» **The task**: Answer with one figure only, the number of lines below in which "computer" occurs.

(Source data)

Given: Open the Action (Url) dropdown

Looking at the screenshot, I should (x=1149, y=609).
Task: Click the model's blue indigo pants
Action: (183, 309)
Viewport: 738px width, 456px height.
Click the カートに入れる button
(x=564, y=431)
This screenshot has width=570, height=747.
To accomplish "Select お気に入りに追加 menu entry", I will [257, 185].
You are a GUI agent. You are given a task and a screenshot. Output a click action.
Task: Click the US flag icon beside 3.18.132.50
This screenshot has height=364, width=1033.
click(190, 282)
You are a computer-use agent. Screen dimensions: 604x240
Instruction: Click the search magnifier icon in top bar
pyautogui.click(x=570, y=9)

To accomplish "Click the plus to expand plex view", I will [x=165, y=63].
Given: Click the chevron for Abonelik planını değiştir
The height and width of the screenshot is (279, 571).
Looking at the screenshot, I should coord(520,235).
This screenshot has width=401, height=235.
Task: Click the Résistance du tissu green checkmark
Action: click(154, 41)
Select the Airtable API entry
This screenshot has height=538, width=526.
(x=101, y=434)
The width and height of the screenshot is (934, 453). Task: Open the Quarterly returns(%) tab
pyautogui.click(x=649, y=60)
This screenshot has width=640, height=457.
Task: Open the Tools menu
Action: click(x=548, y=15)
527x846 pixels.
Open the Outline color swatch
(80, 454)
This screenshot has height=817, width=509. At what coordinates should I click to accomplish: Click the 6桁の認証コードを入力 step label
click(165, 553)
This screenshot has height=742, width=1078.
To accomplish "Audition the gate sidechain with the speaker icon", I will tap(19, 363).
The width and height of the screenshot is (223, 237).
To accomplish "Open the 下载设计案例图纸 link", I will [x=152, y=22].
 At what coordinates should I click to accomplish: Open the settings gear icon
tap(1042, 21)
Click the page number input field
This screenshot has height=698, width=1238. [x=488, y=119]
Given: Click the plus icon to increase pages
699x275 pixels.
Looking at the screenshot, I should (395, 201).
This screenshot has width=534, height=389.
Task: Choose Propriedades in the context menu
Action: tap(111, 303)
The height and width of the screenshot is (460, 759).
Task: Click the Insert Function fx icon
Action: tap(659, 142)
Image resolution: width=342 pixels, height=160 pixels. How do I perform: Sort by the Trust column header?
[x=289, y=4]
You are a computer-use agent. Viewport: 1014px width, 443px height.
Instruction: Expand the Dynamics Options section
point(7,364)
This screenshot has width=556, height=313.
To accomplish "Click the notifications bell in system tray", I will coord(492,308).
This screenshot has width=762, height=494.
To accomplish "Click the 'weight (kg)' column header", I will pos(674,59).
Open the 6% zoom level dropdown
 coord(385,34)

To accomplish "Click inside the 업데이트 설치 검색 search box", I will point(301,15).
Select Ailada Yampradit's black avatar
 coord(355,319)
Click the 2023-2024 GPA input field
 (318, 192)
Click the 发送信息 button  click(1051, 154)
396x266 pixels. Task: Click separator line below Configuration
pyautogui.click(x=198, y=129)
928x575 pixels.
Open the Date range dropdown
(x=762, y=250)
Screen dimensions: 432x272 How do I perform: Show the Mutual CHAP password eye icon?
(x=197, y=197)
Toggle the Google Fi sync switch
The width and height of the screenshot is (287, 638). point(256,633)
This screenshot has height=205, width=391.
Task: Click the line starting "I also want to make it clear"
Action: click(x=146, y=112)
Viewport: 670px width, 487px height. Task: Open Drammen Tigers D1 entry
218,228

» **Response to this exercise**: 2